Another framework that I’ve started using this year is gRPC. I’ve been following its development for many years, but never really had an use case until earlier this year. For those of you who are wondering what gRPC is: It’s a remote procedure call library, which is about as unexciting as things get. What it does is allow communication between applications over HTTP/2, while abstracting away how arguments are actually sent over the wire, or how the endpoint is found. From your perspective you write an interface file and implement it, and at runtime you point at a web endpoint and it just works. It’s supposedly what Google uses internally for lots of services, and more recently Microsoft has decided to phase out their .NET RPC mechanism (WCF) so it’s also quite stable these days.
These days we split applications into loosely-coupled micro-services, which requires a high-performance, easy to use RPC mechanism. While you can use REST or GraphQL or other web techniques, those are not ideal if you’re working with tons of small requests, you want low-overhead processing, or you need to pass binary data around (JSON is quite horrible to send binary data). Especially for binary data the encoding/decoding overhead of JSON makes it quickly unusable, and there’s no way to stream large amounts of data using a REST interface directly. Of course you can fall back to sending it directly (after all, you can download/upload files using HTTP), but that means having multiple separate paths which quickly gets complicated.

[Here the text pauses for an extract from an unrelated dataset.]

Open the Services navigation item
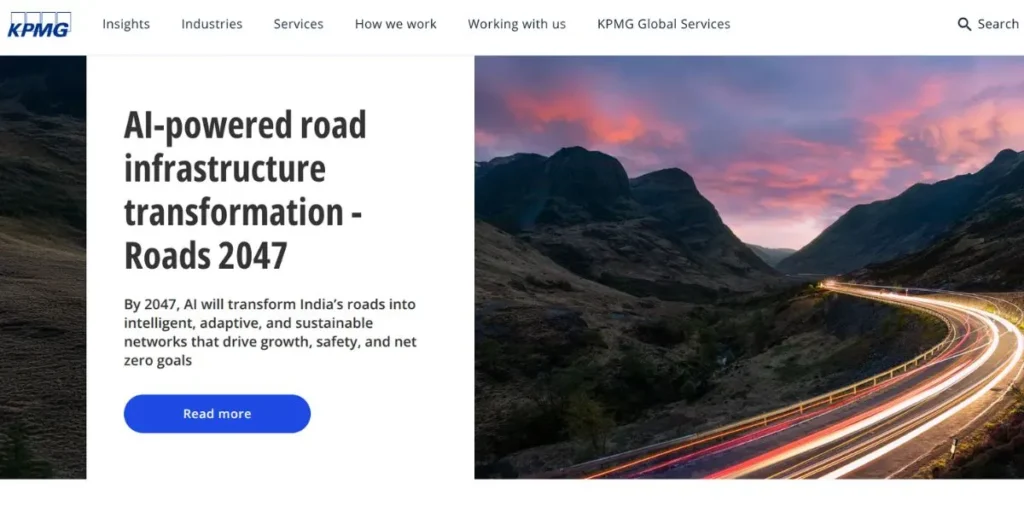Viewport: 1024px width, 512px height. 298,24
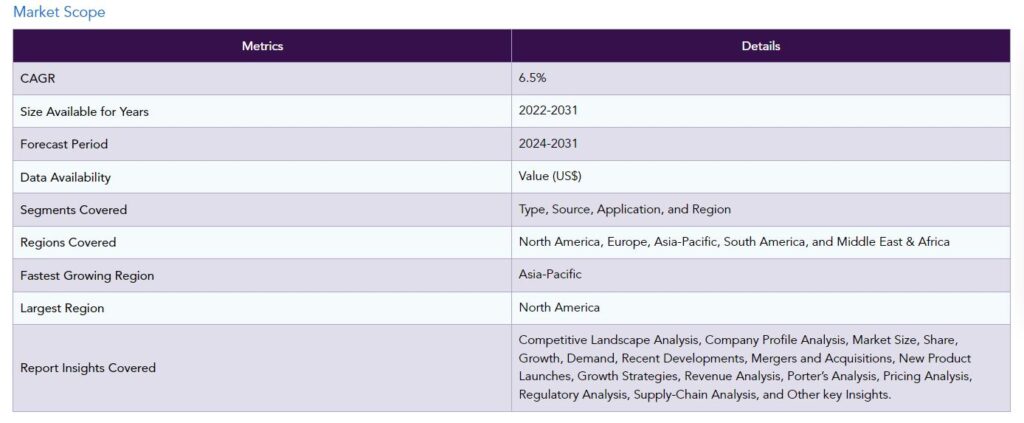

With gRPC, it’s all unified and from both sides it looks like “normal” function calls. What I really liked about gRPC is how easy it is to get started, and how quickly you can build a reasonably scalable application with it. In my case I used a C# gRPC server process and a client written in Go. You define your interface as a “protocol buffer”, which is also used as the transport mechanism, and the gRPC/protocol buffer compiler will produce stubs that you just need to fill in. I’ve tried RPC before using a couple different mechanisms and so far, gRPC is the easiest-to-use tool I found for it. If you need RPC and you don’t have super specific requirements, give it a go!